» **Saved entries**
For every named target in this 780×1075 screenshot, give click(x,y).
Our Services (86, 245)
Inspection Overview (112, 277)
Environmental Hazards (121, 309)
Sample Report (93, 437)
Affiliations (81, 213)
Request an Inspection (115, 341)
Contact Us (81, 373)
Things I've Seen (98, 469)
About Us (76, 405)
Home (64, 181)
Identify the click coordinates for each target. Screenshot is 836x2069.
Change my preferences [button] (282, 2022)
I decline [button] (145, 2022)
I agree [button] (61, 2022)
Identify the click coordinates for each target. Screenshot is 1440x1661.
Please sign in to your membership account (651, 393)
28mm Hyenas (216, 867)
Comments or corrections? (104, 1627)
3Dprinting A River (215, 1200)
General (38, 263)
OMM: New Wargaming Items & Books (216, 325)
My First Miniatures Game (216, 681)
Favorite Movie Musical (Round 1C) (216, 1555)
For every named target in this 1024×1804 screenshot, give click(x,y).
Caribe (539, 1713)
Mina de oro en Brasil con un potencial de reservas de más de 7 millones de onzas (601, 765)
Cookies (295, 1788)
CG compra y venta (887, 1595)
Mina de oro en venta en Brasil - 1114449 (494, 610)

» **To be done**
Print every line of the data above without changing a single character.

» **Solution**
For every named target in this 780×1075 screenshot, give click(x,y).
Our Services (86, 245)
Inspection Overview (112, 277)
Environmental Hazards (121, 309)
Sample Report (93, 437)
Affiliations (81, 213)
Request an Inspection (115, 341)
Contact Us (81, 373)
Things I've Seen (98, 469)
About Us (76, 405)
Home (64, 181)
Identify the click coordinates for each target. Screenshot is 836x2069.
Change my preferences [button] (282, 2022)
I decline [button] (145, 2022)
I agree [button] (61, 2022)
Identify the click coordinates for each target. Screenshot is 1440x1661.
Please sign in to your membership account (651, 393)
28mm Hyenas (216, 867)
Comments or corrections? (104, 1627)
3Dprinting A River (215, 1200)
General (38, 263)
OMM: New Wargaming Items & Books (216, 325)
My First Miniatures Game (216, 681)
Favorite Movie Musical (Round 1C) (216, 1555)
For every named target in this 1024×1804 screenshot, give click(x,y).
Caribe (539, 1713)
Mina de oro en Brasil con un potencial de reservas de más de 7 millones de onzas (601, 765)
Cookies (295, 1788)
CG compra y venta (887, 1595)
Mina de oro en venta en Brasil - 1114449 (494, 610)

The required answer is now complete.